## WORK INSTRUCTION
The entries below are to be duplicated exactly, with nothing left out.

## DATA FOR PROCESSING
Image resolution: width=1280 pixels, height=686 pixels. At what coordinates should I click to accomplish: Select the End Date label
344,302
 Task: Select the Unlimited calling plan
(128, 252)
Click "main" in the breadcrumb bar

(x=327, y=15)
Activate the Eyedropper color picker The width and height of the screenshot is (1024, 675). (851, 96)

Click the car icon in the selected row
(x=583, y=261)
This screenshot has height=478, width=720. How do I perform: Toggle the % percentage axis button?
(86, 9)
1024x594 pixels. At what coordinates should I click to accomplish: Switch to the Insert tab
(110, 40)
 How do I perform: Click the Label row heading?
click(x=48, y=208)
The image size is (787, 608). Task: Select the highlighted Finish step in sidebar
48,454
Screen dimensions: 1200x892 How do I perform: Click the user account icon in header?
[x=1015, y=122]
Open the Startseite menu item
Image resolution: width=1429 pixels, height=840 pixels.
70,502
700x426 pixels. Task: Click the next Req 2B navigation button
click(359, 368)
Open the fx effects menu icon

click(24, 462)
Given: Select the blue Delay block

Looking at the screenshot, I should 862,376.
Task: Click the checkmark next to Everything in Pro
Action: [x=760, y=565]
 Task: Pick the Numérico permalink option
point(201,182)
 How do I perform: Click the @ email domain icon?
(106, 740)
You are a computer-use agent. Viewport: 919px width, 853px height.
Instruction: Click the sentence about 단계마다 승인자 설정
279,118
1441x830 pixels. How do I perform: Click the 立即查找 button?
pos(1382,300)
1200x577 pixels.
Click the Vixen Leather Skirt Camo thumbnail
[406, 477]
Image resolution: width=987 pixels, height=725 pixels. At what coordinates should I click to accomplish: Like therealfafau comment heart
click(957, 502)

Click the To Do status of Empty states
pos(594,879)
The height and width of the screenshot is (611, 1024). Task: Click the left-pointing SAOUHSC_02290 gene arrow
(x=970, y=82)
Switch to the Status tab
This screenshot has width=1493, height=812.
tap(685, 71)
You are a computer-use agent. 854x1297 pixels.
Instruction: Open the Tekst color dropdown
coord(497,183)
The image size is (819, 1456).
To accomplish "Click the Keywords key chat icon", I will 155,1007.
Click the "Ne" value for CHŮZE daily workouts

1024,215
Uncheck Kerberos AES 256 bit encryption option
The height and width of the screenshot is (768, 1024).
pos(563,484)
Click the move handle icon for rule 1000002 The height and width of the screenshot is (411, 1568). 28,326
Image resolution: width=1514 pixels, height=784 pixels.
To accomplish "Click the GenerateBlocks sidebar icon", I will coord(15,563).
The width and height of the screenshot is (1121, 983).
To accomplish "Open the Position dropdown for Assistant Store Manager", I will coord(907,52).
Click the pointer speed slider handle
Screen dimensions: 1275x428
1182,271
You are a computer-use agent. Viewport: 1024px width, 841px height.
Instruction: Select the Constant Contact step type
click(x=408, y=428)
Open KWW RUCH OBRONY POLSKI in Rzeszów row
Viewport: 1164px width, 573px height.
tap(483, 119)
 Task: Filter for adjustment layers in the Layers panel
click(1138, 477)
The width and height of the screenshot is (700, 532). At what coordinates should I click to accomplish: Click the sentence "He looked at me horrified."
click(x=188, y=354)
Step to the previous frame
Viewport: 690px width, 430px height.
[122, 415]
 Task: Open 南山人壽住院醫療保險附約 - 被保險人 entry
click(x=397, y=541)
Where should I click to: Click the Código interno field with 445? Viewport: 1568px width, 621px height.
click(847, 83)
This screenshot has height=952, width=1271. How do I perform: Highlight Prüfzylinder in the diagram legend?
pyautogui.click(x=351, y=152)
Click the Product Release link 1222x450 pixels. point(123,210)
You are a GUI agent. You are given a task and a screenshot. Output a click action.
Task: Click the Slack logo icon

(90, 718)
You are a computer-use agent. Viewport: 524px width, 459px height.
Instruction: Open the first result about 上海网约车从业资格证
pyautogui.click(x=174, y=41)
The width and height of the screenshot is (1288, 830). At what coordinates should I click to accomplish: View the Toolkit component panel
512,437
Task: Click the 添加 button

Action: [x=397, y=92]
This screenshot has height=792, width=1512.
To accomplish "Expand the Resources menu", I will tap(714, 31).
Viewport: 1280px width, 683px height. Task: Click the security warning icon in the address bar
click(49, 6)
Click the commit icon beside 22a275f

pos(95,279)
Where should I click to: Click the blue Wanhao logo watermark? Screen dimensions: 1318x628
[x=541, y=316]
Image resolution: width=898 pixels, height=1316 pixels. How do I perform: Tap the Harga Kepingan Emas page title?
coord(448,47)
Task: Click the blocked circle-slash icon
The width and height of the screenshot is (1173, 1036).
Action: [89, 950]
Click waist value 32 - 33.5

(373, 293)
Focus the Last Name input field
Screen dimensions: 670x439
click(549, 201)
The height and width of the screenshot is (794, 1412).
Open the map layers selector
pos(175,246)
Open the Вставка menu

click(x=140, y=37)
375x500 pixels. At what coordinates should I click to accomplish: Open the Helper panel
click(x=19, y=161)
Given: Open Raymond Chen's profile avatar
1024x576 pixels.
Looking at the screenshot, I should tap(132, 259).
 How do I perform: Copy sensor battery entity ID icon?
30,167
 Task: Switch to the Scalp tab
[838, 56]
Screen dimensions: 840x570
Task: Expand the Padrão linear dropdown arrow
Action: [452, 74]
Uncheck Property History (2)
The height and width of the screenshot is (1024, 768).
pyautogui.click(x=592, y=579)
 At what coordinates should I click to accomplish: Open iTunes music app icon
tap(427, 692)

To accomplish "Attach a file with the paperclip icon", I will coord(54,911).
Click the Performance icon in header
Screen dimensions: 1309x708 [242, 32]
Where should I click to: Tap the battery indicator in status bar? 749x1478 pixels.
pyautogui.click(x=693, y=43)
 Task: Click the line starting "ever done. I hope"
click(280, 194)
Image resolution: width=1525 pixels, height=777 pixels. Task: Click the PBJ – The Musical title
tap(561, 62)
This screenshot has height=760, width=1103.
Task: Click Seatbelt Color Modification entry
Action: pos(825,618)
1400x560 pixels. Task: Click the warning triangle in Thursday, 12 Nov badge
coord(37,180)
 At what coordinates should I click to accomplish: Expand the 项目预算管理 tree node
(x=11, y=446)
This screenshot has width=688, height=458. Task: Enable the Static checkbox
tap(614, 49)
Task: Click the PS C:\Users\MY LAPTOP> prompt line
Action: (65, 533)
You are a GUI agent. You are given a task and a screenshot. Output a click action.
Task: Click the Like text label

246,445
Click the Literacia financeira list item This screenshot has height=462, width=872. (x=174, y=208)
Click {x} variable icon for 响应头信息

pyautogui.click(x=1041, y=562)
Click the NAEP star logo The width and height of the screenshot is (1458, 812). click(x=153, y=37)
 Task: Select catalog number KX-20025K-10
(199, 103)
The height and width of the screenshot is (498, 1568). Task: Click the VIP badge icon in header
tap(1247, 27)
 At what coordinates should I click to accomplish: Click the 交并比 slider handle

## FINAL ANSWER
Image resolution: width=1280 pixels, height=686 pixels. At what coordinates should I click to accomplish: Select the End Date label
344,302
 Task: Select the Unlimited calling plan
(128, 252)
Click "main" in the breadcrumb bar

(x=327, y=15)
Activate the Eyedropper color picker The width and height of the screenshot is (1024, 675). (851, 96)

Click the car icon in the selected row
(x=583, y=261)
This screenshot has height=478, width=720. How do I perform: Toggle the % percentage axis button?
(86, 9)
1024x594 pixels. At what coordinates should I click to accomplish: Switch to the Insert tab
(110, 40)
 How do I perform: Click the Label row heading?
click(x=48, y=208)
The image size is (787, 608). Task: Select the highlighted Finish step in sidebar
48,454
Screen dimensions: 1200x892 How do I perform: Click the user account icon in header?
[x=1015, y=122]
Open the Startseite menu item
Image resolution: width=1429 pixels, height=840 pixels.
70,502
700x426 pixels. Task: Click the next Req 2B navigation button
click(359, 368)
Open the fx effects menu icon

click(24, 462)
Given: Select the blue Delay block

Looking at the screenshot, I should 862,376.
Task: Click the checkmark next to Everything in Pro
Action: [x=760, y=565]
 Task: Pick the Numérico permalink option
point(201,182)
 How do I perform: Click the @ email domain icon?
(106, 740)
You are a computer-use agent. Viewport: 919px width, 853px height.
Instruction: Click the sentence about 단계마다 승인자 설정
279,118
1441x830 pixels. How do I perform: Click the 立即查找 button?
pos(1382,300)
1200x577 pixels.
Click the Vixen Leather Skirt Camo thumbnail
[406, 477]
Image resolution: width=987 pixels, height=725 pixels. At what coordinates should I click to accomplish: Like therealfafau comment heart
click(957, 502)

Click the To Do status of Empty states
pos(594,879)
The height and width of the screenshot is (611, 1024). Task: Click the left-pointing SAOUHSC_02290 gene arrow
(x=970, y=82)
Switch to the Status tab
This screenshot has width=1493, height=812.
tap(685, 71)
You are a computer-use agent. 854x1297 pixels.
Instruction: Open the Tekst color dropdown
coord(497,183)
The image size is (819, 1456).
To accomplish "Click the Keywords key chat icon", I will 155,1007.
Click the "Ne" value for CHŮZE daily workouts

1024,215
Uncheck Kerberos AES 256 bit encryption option
The height and width of the screenshot is (768, 1024).
pos(563,484)
Click the move handle icon for rule 1000002 The height and width of the screenshot is (411, 1568). 28,326
Image resolution: width=1514 pixels, height=784 pixels.
To accomplish "Click the GenerateBlocks sidebar icon", I will coord(15,563).
The width and height of the screenshot is (1121, 983).
To accomplish "Open the Position dropdown for Assistant Store Manager", I will coord(907,52).
Click the pointer speed slider handle
Screen dimensions: 1275x428
1182,271
You are a computer-use agent. Viewport: 1024px width, 841px height.
Instruction: Select the Constant Contact step type
click(x=408, y=428)
Open KWW RUCH OBRONY POLSKI in Rzeszów row
Viewport: 1164px width, 573px height.
tap(483, 119)
 Task: Filter for adjustment layers in the Layers panel
click(1138, 477)
The width and height of the screenshot is (700, 532). At what coordinates should I click to accomplish: Click the sentence "He looked at me horrified."
click(x=188, y=354)
Step to the previous frame
Viewport: 690px width, 430px height.
[122, 415]
 Task: Open 南山人壽住院醫療保險附約 - 被保險人 entry
click(x=397, y=541)
Where should I click to: Click the Código interno field with 445? Viewport: 1568px width, 621px height.
click(847, 83)
This screenshot has height=952, width=1271. How do I perform: Highlight Prüfzylinder in the diagram legend?
pyautogui.click(x=351, y=152)
Click the Product Release link 1222x450 pixels. point(123,210)
You are a GUI agent. You are given a task and a screenshot. Output a click action.
Task: Click the Slack logo icon

(90, 718)
You are a computer-use agent. Viewport: 524px width, 459px height.
Instruction: Open the first result about 上海网约车从业资格证
pyautogui.click(x=174, y=41)
The width and height of the screenshot is (1288, 830). At what coordinates should I click to accomplish: View the Toolkit component panel
512,437
Task: Click the 添加 button

Action: [x=397, y=92]
This screenshot has height=792, width=1512.
To accomplish "Expand the Resources menu", I will tap(714, 31).
Viewport: 1280px width, 683px height. Task: Click the security warning icon in the address bar
click(49, 6)
Click the commit icon beside 22a275f

pos(95,279)
Where should I click to: Click the blue Wanhao logo watermark? Screen dimensions: 1318x628
[x=541, y=316]
Image resolution: width=898 pixels, height=1316 pixels. How do I perform: Tap the Harga Kepingan Emas page title?
coord(448,47)
Task: Click the blocked circle-slash icon
The width and height of the screenshot is (1173, 1036).
Action: [89, 950]
Click waist value 32 - 33.5

(373, 293)
Focus the Last Name input field
Screen dimensions: 670x439
click(549, 201)
The height and width of the screenshot is (794, 1412).
Open the map layers selector
pos(175,246)
Open the Вставка menu

click(x=140, y=37)
375x500 pixels. At what coordinates should I click to accomplish: Open the Helper panel
click(x=19, y=161)
Given: Open Raymond Chen's profile avatar
1024x576 pixels.
Looking at the screenshot, I should tap(132, 259).
 How do I perform: Copy sensor battery entity ID icon?
30,167
 Task: Switch to the Scalp tab
[838, 56]
Screen dimensions: 840x570
Task: Expand the Padrão linear dropdown arrow
Action: [452, 74]
Uncheck Property History (2)
The height and width of the screenshot is (1024, 768).
pyautogui.click(x=592, y=579)
 At what coordinates should I click to accomplish: Open iTunes music app icon
tap(427, 692)

To accomplish "Attach a file with the paperclip icon", I will coord(54,911).
Click the Performance icon in header
Screen dimensions: 1309x708 [242, 32]
Where should I click to: Tap the battery indicator in status bar? 749x1478 pixels.
pyautogui.click(x=693, y=43)
 Task: Click the line starting "ever done. I hope"
click(280, 194)
Image resolution: width=1525 pixels, height=777 pixels. Task: Click the PBJ – The Musical title
tap(561, 62)
This screenshot has height=760, width=1103.
Task: Click Seatbelt Color Modification entry
Action: pos(825,618)
1400x560 pixels. Task: Click the warning triangle in Thursday, 12 Nov badge
coord(37,180)
 At what coordinates should I click to accomplish: Expand the 项目预算管理 tree node
(x=11, y=446)
This screenshot has width=688, height=458. Task: Enable the Static checkbox
tap(614, 49)
Task: Click the PS C:\Users\MY LAPTOP> prompt line
Action: (65, 533)
You are a GUI agent. You are given a task and a screenshot. Output a click action.
Task: Click the Like text label

246,445
Click the Literacia financeira list item This screenshot has height=462, width=872. (x=174, y=208)
Click {x} variable icon for 响应头信息

pyautogui.click(x=1041, y=562)
Click the NAEP star logo The width and height of the screenshot is (1458, 812). click(x=153, y=37)
 Task: Select catalog number KX-20025K-10
(199, 103)
The height and width of the screenshot is (498, 1568). Task: Click the VIP badge icon in header
tap(1247, 27)
 At what coordinates should I click to accomplish: Click the 交并比 slider handle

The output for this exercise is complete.